Assigned task: All of the records must be given again exactly.

BEGIN

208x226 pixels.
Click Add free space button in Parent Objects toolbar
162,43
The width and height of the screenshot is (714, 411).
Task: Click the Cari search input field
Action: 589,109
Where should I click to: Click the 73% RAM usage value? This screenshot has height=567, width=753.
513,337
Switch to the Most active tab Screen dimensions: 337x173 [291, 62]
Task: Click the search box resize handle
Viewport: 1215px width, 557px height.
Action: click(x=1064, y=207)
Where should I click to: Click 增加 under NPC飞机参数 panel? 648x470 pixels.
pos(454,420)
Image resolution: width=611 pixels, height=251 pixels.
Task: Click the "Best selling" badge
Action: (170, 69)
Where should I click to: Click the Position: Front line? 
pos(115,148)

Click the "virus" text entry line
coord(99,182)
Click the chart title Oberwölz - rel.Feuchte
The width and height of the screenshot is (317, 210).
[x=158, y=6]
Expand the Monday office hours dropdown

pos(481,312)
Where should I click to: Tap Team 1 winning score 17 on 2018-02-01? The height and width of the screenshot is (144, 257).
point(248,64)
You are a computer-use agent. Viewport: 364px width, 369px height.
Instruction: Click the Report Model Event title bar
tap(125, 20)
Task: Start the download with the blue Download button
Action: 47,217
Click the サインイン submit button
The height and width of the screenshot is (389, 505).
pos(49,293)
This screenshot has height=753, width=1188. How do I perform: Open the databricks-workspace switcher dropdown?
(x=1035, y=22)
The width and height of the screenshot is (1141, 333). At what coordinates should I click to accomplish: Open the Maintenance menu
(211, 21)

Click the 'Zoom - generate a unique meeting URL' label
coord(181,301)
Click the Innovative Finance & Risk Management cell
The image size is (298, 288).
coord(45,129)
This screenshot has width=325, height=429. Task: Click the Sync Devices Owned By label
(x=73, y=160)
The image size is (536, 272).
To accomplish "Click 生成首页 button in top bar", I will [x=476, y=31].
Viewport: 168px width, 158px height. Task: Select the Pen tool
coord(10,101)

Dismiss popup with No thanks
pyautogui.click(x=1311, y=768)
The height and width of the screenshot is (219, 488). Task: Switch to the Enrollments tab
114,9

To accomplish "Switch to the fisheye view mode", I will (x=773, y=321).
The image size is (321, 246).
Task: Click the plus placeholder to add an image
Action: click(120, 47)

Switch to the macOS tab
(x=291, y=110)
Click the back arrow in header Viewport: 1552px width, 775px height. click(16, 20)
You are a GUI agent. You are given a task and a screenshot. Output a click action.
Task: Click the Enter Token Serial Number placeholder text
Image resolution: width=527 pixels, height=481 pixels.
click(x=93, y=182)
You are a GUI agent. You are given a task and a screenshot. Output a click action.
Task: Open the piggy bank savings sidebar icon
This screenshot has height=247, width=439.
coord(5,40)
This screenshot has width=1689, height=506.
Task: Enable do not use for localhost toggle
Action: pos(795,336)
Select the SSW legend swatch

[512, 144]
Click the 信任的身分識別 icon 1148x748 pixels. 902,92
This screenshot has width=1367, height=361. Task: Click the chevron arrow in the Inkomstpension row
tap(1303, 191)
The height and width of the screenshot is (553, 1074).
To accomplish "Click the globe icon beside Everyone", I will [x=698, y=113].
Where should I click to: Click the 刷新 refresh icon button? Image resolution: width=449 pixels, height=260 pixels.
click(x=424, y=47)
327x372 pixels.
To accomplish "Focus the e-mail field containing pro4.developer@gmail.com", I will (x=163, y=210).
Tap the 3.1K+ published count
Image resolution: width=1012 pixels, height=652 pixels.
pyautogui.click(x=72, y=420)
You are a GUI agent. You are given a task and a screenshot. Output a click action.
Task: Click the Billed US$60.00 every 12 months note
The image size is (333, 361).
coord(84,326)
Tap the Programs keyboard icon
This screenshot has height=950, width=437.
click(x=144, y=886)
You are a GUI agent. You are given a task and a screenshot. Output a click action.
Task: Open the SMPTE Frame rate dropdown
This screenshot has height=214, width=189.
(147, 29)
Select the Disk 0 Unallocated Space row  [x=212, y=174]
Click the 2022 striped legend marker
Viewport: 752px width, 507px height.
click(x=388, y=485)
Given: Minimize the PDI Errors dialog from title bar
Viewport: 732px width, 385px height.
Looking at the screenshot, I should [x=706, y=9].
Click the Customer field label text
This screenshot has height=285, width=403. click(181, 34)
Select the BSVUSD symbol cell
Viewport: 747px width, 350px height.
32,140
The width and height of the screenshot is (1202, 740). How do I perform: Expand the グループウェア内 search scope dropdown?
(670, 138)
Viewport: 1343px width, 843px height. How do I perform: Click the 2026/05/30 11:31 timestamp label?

END

Your response:
208x226 pixels.
Click Add free space button in Parent Objects toolbar
162,43
The width and height of the screenshot is (714, 411).
Task: Click the Cari search input field
Action: 589,109
Where should I click to: Click the 73% RAM usage value? This screenshot has height=567, width=753.
513,337
Switch to the Most active tab Screen dimensions: 337x173 [291, 62]
Task: Click the search box resize handle
Viewport: 1215px width, 557px height.
Action: click(x=1064, y=207)
Where should I click to: Click 增加 under NPC飞机参数 panel? 648x470 pixels.
pos(454,420)
Image resolution: width=611 pixels, height=251 pixels.
Task: Click the "Best selling" badge
Action: (170, 69)
Where should I click to: Click the Position: Front line? 
pos(115,148)

Click the "virus" text entry line
coord(99,182)
Click the chart title Oberwölz - rel.Feuchte
The width and height of the screenshot is (317, 210).
[x=158, y=6]
Expand the Monday office hours dropdown

pos(481,312)
Where should I click to: Tap Team 1 winning score 17 on 2018-02-01? The height and width of the screenshot is (144, 257).
point(248,64)
You are a computer-use agent. Viewport: 364px width, 369px height.
Instruction: Click the Report Model Event title bar
tap(125, 20)
Task: Start the download with the blue Download button
Action: 47,217
Click the サインイン submit button
The height and width of the screenshot is (389, 505).
pos(49,293)
This screenshot has height=753, width=1188. How do I perform: Open the databricks-workspace switcher dropdown?
(x=1035, y=22)
The width and height of the screenshot is (1141, 333). At what coordinates should I click to accomplish: Open the Maintenance menu
(211, 21)

Click the 'Zoom - generate a unique meeting URL' label
coord(181,301)
Click the Innovative Finance & Risk Management cell
The image size is (298, 288).
coord(45,129)
This screenshot has width=325, height=429. Task: Click the Sync Devices Owned By label
(x=73, y=160)
The image size is (536, 272).
To accomplish "Click 生成首页 button in top bar", I will [x=476, y=31].
Viewport: 168px width, 158px height. Task: Select the Pen tool
coord(10,101)

Dismiss popup with No thanks
pyautogui.click(x=1311, y=768)
The height and width of the screenshot is (219, 488). Task: Switch to the Enrollments tab
114,9

To accomplish "Switch to the fisheye view mode", I will (x=773, y=321).
The image size is (321, 246).
Task: Click the plus placeholder to add an image
Action: click(120, 47)

Switch to the macOS tab
(x=291, y=110)
Click the back arrow in header Viewport: 1552px width, 775px height. click(16, 20)
You are a GUI agent. You are given a task and a screenshot. Output a click action.
Task: Click the Enter Token Serial Number placeholder text
Image resolution: width=527 pixels, height=481 pixels.
click(x=93, y=182)
You are a GUI agent. You are given a task and a screenshot. Output a click action.
Task: Open the piggy bank savings sidebar icon
This screenshot has height=247, width=439.
coord(5,40)
This screenshot has width=1689, height=506.
Task: Enable do not use for localhost toggle
Action: pos(795,336)
Select the SSW legend swatch

[512, 144]
Click the 信任的身分識別 icon 1148x748 pixels. 902,92
This screenshot has width=1367, height=361. Task: Click the chevron arrow in the Inkomstpension row
tap(1303, 191)
The height and width of the screenshot is (553, 1074).
To accomplish "Click the globe icon beside Everyone", I will [x=698, y=113].
Where should I click to: Click the 刷新 refresh icon button? Image resolution: width=449 pixels, height=260 pixels.
click(x=424, y=47)
327x372 pixels.
To accomplish "Focus the e-mail field containing pro4.developer@gmail.com", I will (x=163, y=210).
Tap the 3.1K+ published count
Image resolution: width=1012 pixels, height=652 pixels.
pyautogui.click(x=72, y=420)
You are a GUI agent. You are given a task and a screenshot. Output a click action.
Task: Click the Billed US$60.00 every 12 months note
The image size is (333, 361).
coord(84,326)
Tap the Programs keyboard icon
This screenshot has height=950, width=437.
click(x=144, y=886)
You are a GUI agent. You are given a task and a screenshot. Output a click action.
Task: Open the SMPTE Frame rate dropdown
This screenshot has height=214, width=189.
(147, 29)
Select the Disk 0 Unallocated Space row  [x=212, y=174]
Click the 2022 striped legend marker
Viewport: 752px width, 507px height.
click(x=388, y=485)
Given: Minimize the PDI Errors dialog from title bar
Viewport: 732px width, 385px height.
Looking at the screenshot, I should [x=706, y=9].
Click the Customer field label text
This screenshot has height=285, width=403. click(181, 34)
Select the BSVUSD symbol cell
Viewport: 747px width, 350px height.
32,140
The width and height of the screenshot is (1202, 740). How do I perform: Expand the グループウェア内 search scope dropdown?
(670, 138)
Viewport: 1343px width, 843px height. How do I perform: Click the 2026/05/30 11:31 timestamp label?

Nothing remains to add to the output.